Gece uykusundan kıstığım birkaç saati, hayatımın o döneminde okumam gereken kitaplar dışındaki kitaplara ayırmaya başladığım on üç, on dört yaşlarımdan kalma alışkanlıklardan biri, tanımlayamadığım bir hisse ayna tutan pasajları ve zihni bir anda yakalayan açılış cümlelerini not almak olduğundan, popüler kavramının müzikteki karşılığına ilişkin hiç unutmayacağım çarpıcı bir alıntı, alandaki tüm makale ve yayınlardan önce aklıma gelir. Kurgu yazını dışında, özellikle sosyal bilimler literatüründen alışık olduğumuz akademik dilin, herhangi bir duygunun parmağının ucundaki kalem oyunlarına yer vermeyen, görece mesafeli, esasen müzakereye açık fakat hayli didaktik biçeminde, bir başka ifadeyle emek-yoğun ciddi sunumunda, bu tip kancalar pek yer almamaktadır.

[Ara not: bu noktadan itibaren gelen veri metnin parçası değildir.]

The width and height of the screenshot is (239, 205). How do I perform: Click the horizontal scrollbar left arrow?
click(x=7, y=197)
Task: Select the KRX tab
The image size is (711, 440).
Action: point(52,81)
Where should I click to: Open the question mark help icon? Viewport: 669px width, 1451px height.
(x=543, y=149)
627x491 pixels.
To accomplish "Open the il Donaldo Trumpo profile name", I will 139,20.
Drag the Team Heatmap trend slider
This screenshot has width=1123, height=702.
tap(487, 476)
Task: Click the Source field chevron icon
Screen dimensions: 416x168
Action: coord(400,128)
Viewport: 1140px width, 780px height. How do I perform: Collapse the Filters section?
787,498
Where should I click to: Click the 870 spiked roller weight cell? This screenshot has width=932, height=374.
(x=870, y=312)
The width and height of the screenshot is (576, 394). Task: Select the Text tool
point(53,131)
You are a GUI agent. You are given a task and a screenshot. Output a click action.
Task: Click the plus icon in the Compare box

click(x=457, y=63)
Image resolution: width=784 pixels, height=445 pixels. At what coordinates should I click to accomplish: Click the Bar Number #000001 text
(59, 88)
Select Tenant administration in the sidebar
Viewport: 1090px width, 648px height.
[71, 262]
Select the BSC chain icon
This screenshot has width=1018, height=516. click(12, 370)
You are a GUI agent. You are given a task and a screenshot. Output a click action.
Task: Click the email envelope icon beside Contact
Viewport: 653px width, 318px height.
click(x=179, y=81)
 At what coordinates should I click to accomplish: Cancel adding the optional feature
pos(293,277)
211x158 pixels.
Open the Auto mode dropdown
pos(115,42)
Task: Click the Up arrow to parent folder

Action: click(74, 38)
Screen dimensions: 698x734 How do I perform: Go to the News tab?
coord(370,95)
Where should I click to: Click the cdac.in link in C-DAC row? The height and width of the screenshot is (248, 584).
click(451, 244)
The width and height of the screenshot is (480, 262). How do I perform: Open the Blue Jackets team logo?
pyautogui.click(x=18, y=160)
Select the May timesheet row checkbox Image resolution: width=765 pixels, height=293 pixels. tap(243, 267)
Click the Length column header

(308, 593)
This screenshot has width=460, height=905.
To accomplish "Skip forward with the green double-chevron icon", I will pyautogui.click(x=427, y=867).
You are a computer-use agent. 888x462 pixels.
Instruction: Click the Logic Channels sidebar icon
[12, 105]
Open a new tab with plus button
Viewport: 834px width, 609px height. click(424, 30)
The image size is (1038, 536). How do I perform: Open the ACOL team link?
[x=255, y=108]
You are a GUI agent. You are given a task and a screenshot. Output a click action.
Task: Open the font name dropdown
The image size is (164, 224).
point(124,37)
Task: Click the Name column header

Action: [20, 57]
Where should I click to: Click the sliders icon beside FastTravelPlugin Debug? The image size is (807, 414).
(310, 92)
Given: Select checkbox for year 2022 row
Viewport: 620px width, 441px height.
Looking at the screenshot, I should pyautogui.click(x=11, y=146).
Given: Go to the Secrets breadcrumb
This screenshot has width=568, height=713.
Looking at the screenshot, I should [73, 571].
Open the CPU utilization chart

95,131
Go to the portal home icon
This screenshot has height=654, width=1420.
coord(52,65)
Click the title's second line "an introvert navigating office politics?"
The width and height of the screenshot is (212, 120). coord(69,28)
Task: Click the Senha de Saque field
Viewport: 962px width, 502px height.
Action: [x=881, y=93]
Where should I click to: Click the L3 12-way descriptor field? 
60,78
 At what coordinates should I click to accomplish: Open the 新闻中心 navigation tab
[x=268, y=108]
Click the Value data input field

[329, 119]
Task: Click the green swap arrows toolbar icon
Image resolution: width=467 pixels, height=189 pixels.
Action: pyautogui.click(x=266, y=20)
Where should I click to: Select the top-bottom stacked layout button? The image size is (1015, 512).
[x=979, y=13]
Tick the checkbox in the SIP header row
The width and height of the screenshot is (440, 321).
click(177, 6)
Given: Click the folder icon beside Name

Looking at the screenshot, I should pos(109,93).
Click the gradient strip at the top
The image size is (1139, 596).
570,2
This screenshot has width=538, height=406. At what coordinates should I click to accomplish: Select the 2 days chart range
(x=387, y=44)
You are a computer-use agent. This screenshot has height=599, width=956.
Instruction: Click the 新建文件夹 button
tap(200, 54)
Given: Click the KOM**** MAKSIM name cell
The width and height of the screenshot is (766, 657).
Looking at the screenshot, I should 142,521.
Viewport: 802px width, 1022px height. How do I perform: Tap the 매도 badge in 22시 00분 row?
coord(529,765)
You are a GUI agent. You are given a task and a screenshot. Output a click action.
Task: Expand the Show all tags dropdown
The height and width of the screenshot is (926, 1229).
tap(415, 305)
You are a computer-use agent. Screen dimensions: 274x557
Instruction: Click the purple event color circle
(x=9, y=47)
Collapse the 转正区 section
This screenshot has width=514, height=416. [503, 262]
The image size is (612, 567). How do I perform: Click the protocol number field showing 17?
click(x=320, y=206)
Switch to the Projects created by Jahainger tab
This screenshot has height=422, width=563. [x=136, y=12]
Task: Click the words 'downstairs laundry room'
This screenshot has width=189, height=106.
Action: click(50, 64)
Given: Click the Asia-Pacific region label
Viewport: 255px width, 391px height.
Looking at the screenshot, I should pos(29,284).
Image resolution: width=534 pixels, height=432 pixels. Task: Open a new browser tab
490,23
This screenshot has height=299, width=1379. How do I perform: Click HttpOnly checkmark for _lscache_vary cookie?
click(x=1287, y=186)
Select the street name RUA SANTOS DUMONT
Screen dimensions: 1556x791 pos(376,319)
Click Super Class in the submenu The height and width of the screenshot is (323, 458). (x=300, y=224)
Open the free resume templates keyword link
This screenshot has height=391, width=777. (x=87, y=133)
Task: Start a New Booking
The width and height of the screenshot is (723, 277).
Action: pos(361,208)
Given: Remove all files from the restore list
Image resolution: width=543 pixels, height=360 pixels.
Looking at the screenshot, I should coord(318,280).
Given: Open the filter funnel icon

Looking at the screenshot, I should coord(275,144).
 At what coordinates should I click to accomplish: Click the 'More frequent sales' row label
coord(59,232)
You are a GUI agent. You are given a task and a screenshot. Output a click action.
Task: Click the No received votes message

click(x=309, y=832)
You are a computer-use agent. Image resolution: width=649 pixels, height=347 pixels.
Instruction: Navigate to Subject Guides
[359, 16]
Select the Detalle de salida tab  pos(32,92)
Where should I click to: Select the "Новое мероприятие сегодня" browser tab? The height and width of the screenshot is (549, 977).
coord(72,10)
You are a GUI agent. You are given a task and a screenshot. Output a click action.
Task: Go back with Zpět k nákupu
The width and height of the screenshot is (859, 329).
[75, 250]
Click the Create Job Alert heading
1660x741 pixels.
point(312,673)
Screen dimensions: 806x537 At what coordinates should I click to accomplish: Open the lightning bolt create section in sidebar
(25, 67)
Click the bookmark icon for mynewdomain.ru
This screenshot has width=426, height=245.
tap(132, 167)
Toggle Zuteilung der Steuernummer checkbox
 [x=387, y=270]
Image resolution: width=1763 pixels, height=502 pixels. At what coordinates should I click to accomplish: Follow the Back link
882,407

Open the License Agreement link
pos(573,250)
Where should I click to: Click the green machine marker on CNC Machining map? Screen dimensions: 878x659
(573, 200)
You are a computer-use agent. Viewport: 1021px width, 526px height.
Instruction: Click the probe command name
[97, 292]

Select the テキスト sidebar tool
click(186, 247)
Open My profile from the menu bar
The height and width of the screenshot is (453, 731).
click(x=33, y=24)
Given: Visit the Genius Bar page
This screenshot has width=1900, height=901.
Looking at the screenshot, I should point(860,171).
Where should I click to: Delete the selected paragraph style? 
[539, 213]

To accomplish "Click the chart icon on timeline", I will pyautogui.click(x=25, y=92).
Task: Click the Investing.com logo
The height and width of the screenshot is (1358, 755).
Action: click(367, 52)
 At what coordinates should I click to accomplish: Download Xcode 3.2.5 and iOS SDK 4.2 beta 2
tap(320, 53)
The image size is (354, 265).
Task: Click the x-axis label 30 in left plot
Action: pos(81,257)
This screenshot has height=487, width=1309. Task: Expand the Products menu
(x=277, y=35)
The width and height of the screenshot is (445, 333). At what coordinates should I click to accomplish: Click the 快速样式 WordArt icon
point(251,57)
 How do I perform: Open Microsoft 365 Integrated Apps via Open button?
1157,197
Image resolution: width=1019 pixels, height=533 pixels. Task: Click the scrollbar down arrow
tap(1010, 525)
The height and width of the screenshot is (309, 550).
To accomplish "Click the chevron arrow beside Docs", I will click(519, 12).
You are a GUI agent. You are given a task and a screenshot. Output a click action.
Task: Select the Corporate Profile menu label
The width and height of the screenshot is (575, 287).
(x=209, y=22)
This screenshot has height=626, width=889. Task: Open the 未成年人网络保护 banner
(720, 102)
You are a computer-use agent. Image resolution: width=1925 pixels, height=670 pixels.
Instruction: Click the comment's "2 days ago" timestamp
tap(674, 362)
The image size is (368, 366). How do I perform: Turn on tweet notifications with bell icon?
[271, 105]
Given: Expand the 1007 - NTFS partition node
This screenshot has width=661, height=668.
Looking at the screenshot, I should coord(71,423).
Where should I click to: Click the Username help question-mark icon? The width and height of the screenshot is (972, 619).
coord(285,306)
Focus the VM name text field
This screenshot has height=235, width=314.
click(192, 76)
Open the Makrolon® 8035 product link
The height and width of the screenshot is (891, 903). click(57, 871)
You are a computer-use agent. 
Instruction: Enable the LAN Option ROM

Peter Wicke’in “Mozart’tan Madonna’ya Popüler Müziğin Bir Kültür Tarihi” kitabı, hem zihne kanca atan başlığı hem içeriğinin akademik dili gündelikleştiren akışıyla, aslında ‘popüler’ olanı hedefleyerek ‘popüler’ olana eleştirel yaklaşım çabası içeriyor. “Adına popüler denilen şeyi unutma” cümlesiyle başlayan kitap, baba Leopold Mozart’ın 1780 yılında oğluna verdiği ve günümüzde dahi nice kültür sanat eleştirmenini başına toplayacak öğüdünü açılış paragrafına yerleştirmiş. Çok sesli Batı müziği tarihinin dâhi ismi oğluna, çalışmalarında yalnızca müzikten anlayanları değil, anlamayanları da düşünmesini salık veren baba, “popüler denilen ve her kulağı ‘gıdıklayan’ şeyi unutma” derken, adeta 20. yüzyılın popüler müzik evreninin temel karakteristiğine dair bir öngörüde bulunmuş olduğu ileri sürülebilir.
Kitap popüler olanının tanımıyla ilgili olarak öncelikle toplum içinde birlikte eğlenmenin verdiği hazzın yeni bir duygu olmadığının altını çizer, fakat bu duygunun yeni bir kullanım arayışıyla 18.yüzyılın sonlarından itibaren tırmanışa geçen burjuva sınıfının yön verdiği bir popülerlik olgusuna odaklanır. Çünkü özellikle Fransız İhtilali öncesindeki dönemler hatta yüzyıllar, Kıta Avrupası’nın kilise ve saraylarının daimî müzisyenleri ile panayır ve halka açık eğlence yerlerinde bağımsız çalışan çalgıcıların arasında belirgin bir hiyerarşi yaratmaktaydı. Günümüzde de her sosyal grubun kendi müzik evrenini yarattığı yönündeki görüşün kaynağını buradan aldığını söyleyebiliriz. Böylesi bir toplumsal-sınıf-ve-müzik-türü denkliği çizme girişimi, bizi bu matriste yer alan insanlar kimdir sorusu ile popüler sözcüğünün etimolojisi arasındaki bağa götürüyor.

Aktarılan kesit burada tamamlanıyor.